L'Euro dépasse 1,29 dollars
Face aux manoeuvres mondiales de Bush et de son état-major de crocodiles, de plus en plus de pays se débarrassent de leurs dollars pour les remplacer par des euros. A cela s'ajoute la dette extérieurs des Usa qui devient catastrophique, la planche à billets qui a trop fonctionné pour combler les trous, l'instabilité qu'ils font peser sur les cours du pétrole. Nos rapaces se trouvent donc acculés mais ils sont capables de "prendre" encore ce qu'on ne leur donne pas... c'est d'ailleurs une stratégie qu'ils ont commencé à appliquer en envahissant l'Afghanistan... le pire reste donc à craindre...
L'euro a franchi le seuil de 1,29 dollar vendredi matin pour la première fois depuis un an, face à un billet vert toujours affaibli par les perspectives monétaires aux Etats-Unis et les déséquilibres structurels de l'économie américaine.
Vers 07H40 GMT, la devise européenne a grimpé jusqu'à 1,2907 USD. Elle avait franchi ce seuil de 1,29 USD pour la dernière fois le 11 mai 2005.
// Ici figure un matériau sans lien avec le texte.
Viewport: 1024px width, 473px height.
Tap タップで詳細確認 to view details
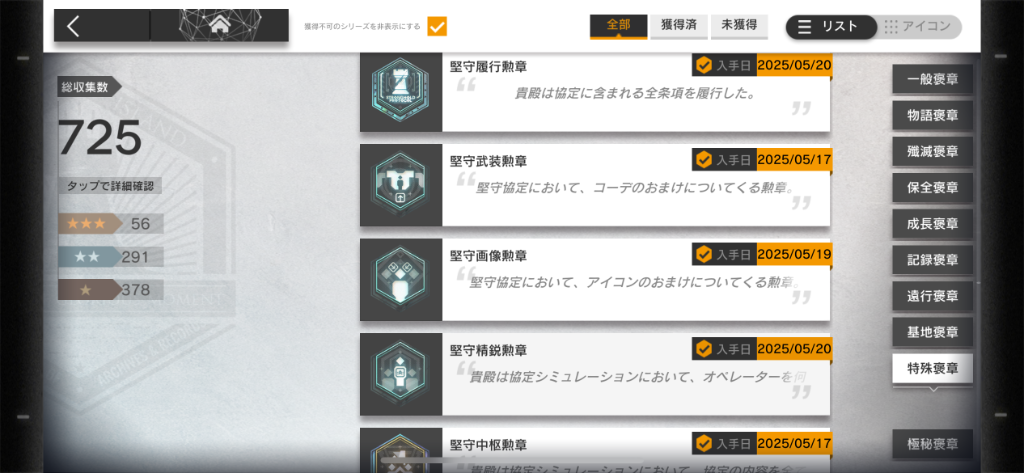(110, 186)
L'euro cotait 1,2894 USD vers 08H15 GMT.
La faiblesse du dollar était également sensible contre la livre et le yen. La devise britannique a progressé jusqu'à 1,8914 USD, au plus haut depuis le 6 mai 2005. Quant au yen, il a fait reculer le dollar sous le seuil de 110 yens pour la première fois depuis la mi-septembre 2005.
Le billet vert pâtissait toujours de perspectives monétaires défavorables aux Etats-Unis, où les investisseurs s'attendent désormais à une pause en juin dans le relèvement des taux d'intérêt. Le président de la Réserve fédérale américaine a eu beau relativiser mercredi l'effet de cette pause, en rappelant qu'il n'excluait pas de nouvelles hausses à partir de juillet, l'effet bénéfique pour le billet vert a été de très courte durée.
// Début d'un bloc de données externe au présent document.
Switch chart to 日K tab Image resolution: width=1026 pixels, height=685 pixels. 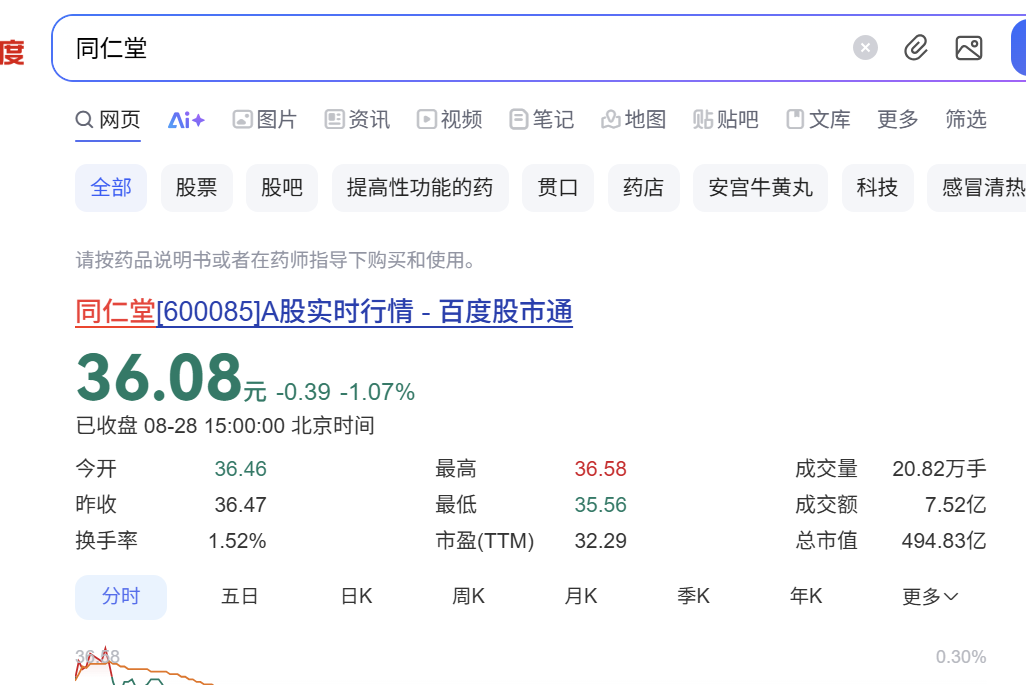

Ce recul du dollar témoignait également de la nervosité du marché à quelques heures de la publication de la balance commerciale américaine. Celle-ci devrait être en déficit de 67 milliards de dollars en mars, selon les prévisions.
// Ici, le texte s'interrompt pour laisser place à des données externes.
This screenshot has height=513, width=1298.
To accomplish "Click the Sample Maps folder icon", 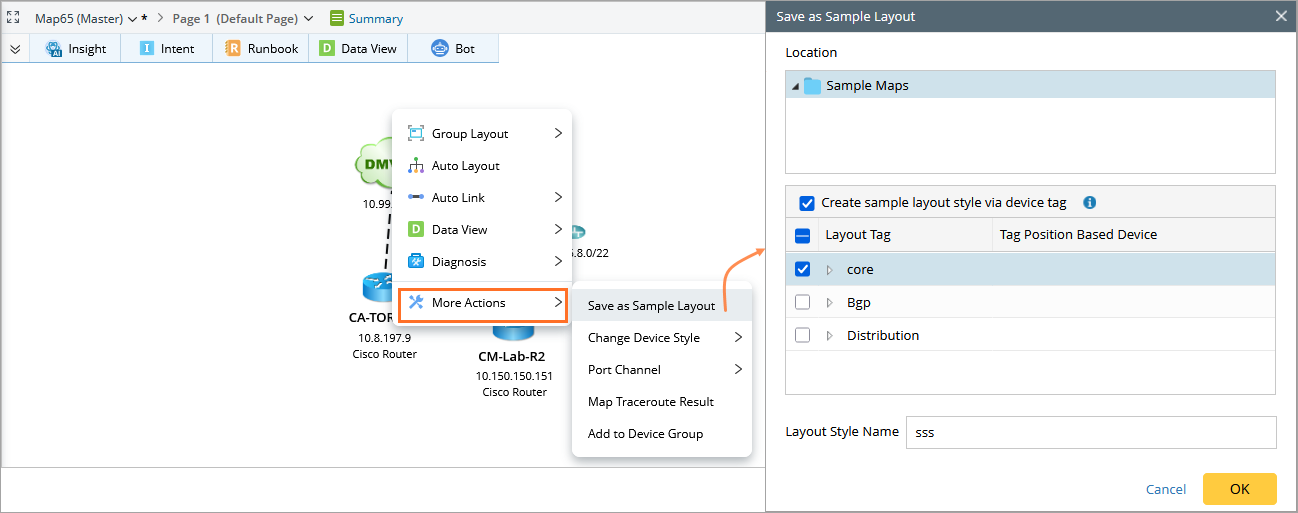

"Ce n'est pas le bon jour pour un déficit commercial", remarquaient les économistes de la banque ABN Amro.
"Il est difficile d'imaginer que le résultat, même s'il est moins grave que prévu, puisse être bien accueilli par les investisseurs. Un déficit de cette dimension ne fera qu'inciter les Etats-Unis à augmenter la pression sur les pays dont ils veulent voir la monnaie réévaluée".
Or, toute augmentation des tensions commerciales, en particulier avec la Chine, est perçue comme un facteur défavorable au dollar.